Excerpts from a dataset
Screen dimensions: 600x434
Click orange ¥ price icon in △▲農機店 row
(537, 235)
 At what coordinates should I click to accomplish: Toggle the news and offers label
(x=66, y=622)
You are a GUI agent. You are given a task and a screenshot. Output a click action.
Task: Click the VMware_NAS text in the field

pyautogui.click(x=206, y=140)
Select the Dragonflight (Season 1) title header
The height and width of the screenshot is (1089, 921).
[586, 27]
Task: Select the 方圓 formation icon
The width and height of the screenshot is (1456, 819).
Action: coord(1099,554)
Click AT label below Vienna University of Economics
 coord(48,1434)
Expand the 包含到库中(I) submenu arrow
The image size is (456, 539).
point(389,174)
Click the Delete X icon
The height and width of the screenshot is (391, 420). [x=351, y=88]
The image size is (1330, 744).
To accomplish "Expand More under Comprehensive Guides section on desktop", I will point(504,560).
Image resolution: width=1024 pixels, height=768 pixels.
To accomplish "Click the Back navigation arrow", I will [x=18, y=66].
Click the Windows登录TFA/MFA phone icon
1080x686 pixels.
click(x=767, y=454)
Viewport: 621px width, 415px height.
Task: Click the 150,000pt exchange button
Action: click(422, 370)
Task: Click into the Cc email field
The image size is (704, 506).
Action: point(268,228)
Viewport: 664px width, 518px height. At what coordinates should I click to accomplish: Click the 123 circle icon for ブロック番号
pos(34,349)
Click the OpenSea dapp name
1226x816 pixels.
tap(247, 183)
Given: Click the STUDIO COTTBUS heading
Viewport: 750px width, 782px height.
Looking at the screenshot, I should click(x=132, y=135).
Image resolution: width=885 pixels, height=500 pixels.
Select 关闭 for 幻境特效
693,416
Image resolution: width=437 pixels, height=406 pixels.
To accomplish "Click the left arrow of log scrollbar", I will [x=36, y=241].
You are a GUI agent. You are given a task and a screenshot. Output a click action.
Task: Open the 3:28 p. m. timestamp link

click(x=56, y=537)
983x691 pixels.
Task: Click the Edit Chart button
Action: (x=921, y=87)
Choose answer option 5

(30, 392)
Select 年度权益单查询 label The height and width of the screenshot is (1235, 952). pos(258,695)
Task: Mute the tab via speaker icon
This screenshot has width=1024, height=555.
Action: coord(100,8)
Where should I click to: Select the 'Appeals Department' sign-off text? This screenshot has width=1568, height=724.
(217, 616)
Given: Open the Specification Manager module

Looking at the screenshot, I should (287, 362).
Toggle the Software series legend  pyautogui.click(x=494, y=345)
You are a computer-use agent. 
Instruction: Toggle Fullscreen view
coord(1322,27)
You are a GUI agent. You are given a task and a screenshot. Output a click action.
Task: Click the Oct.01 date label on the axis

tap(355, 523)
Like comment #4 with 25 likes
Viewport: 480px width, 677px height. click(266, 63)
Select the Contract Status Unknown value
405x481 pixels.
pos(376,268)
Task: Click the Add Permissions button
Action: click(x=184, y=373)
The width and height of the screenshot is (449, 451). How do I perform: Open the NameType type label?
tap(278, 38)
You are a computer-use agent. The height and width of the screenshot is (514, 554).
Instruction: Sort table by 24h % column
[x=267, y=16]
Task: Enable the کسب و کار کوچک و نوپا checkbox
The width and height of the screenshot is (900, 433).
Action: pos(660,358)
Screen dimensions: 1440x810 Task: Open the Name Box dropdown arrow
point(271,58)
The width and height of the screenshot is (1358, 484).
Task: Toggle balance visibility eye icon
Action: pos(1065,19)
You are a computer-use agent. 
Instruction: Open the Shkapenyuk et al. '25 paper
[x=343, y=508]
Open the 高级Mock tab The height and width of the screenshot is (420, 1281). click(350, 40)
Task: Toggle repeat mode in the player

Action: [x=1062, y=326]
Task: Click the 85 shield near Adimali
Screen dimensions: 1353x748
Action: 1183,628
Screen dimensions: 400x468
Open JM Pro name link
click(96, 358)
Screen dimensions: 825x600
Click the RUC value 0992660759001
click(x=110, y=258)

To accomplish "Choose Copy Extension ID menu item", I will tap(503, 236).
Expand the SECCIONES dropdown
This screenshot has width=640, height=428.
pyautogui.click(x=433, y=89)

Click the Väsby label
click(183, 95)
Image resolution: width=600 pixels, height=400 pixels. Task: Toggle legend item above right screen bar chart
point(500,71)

= Exercise instructions =
Above are the entries. Copy exactly the part that opens with the line containing "The image size is (1330, 744)." and closes with the line containing "Click the OpenSea dapp name", and no more.

= Task response =
The image size is (1330, 744).
To accomplish "Expand More under Comprehensive Guides section on desktop", I will point(504,560).
Image resolution: width=1024 pixels, height=768 pixels.
To accomplish "Click the Back navigation arrow", I will [x=18, y=66].
Click the Windows登录TFA/MFA phone icon
1080x686 pixels.
click(x=767, y=454)
Viewport: 621px width, 415px height.
Task: Click the 150,000pt exchange button
Action: click(422, 370)
Task: Click into the Cc email field
The image size is (704, 506).
Action: point(268,228)
Viewport: 664px width, 518px height. At what coordinates should I click to accomplish: Click the 123 circle icon for ブロック番号
pos(34,349)
Click the OpenSea dapp name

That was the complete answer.